Gremlin-1 C-terminus regulates function of macrophage migration inhibitory factor (MIF)

Abstract

Background/Aims: The counterbalance of macrophage migration inhibitory factor (MIF) and Gremlin-1 is a useful tool to predict the acuity of coronary artery disease (CAD) and plaque stability. Gremlin-1 is an endogenous antagonist of MIF and therefore influences plaque vulnerability. This study was designed to elucidate the mechanistic basis determining the biophysical binding of Gremlin-1 to MIF. Methods: An in silico model suggested that several charged C-terminal amino acids are crucial in mediating Gremlin-1/MIF-binding. We produced several single amino acid exchange mutants of Gremlin-1 by site-directed mutagenesis. These Gremlin-1 mutants were tested for their ability to reduce MIF effects on monocytes. Results: We observed that the critical element of the Gremlin-1 molecule for regulating MIF-induced chemotactic activity lies at the C-terminal region.
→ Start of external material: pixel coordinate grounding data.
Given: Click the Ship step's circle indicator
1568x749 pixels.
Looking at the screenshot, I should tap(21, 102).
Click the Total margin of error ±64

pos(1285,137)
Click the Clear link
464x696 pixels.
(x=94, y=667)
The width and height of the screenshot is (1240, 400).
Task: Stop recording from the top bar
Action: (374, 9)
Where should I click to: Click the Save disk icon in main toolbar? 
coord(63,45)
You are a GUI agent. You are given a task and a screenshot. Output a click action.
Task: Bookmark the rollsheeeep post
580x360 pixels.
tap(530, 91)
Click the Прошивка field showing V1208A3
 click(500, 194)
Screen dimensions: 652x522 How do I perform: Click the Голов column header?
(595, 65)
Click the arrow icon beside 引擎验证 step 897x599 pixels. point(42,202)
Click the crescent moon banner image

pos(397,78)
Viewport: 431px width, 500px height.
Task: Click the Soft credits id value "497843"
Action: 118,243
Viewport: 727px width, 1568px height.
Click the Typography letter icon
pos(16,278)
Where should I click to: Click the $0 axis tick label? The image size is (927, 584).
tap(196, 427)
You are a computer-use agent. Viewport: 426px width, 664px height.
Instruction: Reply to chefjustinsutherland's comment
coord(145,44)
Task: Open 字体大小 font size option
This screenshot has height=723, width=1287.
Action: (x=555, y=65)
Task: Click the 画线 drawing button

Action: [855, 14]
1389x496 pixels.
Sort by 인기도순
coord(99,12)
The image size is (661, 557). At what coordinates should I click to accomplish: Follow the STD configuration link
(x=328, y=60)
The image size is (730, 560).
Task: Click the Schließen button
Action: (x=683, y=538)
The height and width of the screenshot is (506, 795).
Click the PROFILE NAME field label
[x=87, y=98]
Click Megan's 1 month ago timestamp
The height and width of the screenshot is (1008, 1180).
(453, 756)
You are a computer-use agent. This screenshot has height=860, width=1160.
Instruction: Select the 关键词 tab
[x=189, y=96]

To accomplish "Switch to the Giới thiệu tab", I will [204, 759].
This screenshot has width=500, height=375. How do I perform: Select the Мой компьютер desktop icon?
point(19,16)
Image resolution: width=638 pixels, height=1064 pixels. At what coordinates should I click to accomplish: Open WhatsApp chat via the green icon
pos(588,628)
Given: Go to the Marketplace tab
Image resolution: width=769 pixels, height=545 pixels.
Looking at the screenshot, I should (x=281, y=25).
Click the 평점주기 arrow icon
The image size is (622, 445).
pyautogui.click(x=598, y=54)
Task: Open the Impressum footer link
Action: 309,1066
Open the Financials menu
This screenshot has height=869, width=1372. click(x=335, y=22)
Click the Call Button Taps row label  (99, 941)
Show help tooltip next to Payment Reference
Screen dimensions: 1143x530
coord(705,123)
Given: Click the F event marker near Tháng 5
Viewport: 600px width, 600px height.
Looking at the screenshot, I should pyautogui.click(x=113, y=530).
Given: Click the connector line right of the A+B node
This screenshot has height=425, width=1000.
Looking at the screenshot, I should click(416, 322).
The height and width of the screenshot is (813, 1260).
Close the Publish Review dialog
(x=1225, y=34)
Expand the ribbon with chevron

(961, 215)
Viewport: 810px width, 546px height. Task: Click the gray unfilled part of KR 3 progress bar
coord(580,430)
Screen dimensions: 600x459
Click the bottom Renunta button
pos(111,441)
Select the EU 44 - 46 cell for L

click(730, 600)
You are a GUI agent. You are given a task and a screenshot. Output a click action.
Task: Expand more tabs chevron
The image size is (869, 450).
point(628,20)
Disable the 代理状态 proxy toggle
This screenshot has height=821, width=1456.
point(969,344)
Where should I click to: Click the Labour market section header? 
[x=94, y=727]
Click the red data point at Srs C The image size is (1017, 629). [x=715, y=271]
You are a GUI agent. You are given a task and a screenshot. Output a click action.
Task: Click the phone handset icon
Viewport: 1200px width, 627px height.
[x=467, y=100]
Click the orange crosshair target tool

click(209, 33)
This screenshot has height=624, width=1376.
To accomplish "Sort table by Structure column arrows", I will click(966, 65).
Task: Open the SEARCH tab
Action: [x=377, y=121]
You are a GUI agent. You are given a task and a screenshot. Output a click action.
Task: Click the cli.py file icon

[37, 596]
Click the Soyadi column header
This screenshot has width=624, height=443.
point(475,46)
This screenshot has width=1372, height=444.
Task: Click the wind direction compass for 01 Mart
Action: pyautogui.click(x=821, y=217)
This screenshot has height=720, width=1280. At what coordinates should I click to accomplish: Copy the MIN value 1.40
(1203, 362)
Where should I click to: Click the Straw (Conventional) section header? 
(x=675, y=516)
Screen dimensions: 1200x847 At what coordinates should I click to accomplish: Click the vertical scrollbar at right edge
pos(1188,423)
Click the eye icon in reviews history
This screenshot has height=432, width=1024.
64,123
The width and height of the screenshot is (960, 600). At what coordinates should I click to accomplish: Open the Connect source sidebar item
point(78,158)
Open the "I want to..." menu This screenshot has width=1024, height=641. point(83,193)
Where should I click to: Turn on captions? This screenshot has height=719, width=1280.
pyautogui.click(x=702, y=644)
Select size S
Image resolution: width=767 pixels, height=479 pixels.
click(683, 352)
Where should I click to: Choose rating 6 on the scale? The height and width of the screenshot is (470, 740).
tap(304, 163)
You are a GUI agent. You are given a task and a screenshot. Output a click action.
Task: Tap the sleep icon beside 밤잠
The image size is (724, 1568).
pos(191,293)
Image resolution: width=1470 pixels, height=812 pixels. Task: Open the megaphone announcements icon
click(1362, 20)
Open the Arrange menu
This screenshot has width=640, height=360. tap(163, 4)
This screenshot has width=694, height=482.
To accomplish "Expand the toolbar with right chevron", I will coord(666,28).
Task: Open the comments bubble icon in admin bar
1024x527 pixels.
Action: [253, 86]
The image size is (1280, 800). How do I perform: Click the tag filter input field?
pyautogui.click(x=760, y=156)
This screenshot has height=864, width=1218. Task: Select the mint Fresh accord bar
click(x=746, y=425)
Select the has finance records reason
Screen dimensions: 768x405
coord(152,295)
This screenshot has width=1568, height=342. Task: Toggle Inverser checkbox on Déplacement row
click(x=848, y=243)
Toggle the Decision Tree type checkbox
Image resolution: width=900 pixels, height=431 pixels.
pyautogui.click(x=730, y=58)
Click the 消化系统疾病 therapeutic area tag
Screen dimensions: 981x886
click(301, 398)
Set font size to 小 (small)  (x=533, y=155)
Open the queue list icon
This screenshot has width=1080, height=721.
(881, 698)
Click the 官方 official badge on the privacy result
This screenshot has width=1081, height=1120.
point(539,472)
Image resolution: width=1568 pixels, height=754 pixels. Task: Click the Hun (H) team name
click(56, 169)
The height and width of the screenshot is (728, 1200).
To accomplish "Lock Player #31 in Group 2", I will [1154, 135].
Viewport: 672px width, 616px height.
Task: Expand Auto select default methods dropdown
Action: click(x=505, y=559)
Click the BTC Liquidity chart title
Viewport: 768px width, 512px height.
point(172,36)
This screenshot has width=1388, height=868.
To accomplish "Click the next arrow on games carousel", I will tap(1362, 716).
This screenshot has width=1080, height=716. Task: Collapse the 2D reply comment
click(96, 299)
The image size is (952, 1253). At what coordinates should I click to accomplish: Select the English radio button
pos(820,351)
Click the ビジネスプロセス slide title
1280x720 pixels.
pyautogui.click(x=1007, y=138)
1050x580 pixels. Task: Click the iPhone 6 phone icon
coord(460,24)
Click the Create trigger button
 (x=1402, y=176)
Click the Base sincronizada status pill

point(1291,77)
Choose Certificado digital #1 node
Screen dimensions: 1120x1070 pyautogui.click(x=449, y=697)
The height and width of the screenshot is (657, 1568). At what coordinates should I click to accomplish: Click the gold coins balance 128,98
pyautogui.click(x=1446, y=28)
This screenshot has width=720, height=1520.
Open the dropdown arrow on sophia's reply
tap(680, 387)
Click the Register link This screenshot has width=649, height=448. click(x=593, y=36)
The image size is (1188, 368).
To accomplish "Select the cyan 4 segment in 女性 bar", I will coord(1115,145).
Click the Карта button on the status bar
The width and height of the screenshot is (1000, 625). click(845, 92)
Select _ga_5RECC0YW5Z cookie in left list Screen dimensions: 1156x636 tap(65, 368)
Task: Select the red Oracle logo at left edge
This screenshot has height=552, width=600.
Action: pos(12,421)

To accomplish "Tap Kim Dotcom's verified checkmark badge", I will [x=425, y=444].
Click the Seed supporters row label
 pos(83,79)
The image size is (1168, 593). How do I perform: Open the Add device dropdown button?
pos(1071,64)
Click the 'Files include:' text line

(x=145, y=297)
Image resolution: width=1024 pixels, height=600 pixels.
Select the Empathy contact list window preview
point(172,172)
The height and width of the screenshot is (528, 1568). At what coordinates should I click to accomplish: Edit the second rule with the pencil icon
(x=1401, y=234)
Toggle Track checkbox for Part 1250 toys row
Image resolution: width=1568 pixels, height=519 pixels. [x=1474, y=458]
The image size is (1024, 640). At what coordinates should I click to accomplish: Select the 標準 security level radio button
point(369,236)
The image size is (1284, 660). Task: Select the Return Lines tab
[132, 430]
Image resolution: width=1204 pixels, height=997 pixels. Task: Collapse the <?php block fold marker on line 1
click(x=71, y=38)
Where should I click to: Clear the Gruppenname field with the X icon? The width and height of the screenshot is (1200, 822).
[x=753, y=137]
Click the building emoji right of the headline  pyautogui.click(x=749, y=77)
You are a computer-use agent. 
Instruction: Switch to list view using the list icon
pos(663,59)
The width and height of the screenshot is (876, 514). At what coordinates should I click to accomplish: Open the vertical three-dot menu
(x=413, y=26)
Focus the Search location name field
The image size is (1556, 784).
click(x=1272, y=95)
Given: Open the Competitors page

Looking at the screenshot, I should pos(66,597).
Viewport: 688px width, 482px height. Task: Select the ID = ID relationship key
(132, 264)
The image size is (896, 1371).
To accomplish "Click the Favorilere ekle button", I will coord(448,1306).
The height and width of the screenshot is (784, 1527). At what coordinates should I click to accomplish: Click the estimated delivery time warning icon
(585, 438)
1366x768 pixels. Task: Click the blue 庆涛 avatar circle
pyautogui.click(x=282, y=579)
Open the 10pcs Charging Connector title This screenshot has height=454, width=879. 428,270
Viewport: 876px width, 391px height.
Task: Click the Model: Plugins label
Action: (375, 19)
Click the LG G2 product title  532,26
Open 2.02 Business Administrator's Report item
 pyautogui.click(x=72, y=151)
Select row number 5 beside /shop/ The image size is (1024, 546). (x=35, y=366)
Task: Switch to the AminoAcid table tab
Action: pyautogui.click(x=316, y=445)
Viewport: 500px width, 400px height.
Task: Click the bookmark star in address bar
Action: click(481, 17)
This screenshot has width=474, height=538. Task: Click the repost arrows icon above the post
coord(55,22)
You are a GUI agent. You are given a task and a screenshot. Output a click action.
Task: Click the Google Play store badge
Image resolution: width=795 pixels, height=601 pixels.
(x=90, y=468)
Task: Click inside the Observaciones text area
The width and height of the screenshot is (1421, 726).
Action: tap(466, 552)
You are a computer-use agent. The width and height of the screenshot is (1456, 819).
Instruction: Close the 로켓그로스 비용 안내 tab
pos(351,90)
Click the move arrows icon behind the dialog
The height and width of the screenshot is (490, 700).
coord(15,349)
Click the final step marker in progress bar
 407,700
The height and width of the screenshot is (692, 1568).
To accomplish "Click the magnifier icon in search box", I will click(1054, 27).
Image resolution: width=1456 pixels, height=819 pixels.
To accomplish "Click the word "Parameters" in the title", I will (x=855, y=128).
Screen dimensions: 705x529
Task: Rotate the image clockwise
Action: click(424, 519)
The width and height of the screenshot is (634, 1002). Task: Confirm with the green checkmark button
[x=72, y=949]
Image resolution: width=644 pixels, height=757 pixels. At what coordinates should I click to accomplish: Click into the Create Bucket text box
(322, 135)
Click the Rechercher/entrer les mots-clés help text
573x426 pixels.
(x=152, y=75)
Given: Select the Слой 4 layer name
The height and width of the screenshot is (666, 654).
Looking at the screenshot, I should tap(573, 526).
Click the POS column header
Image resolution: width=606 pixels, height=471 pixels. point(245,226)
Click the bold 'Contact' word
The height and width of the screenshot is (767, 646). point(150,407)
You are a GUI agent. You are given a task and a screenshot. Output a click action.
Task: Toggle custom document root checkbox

A single amino acid exchange of an arginine to an alanine residue is sufficient to abolish the antagonistic effect of Gremlin-1 on MIF. Therefore, the Gremlin-1 mutant R172A failed to reduce MIF-induced monocyte differentiation into macrophages. Conclusion: Gremlin-1 C-terminus is essential for antagonizing MIF effects. Our results could offer a novel strategy utilizing Gremlin-1 to target pro-inflammatory effects of MIF in various diseases.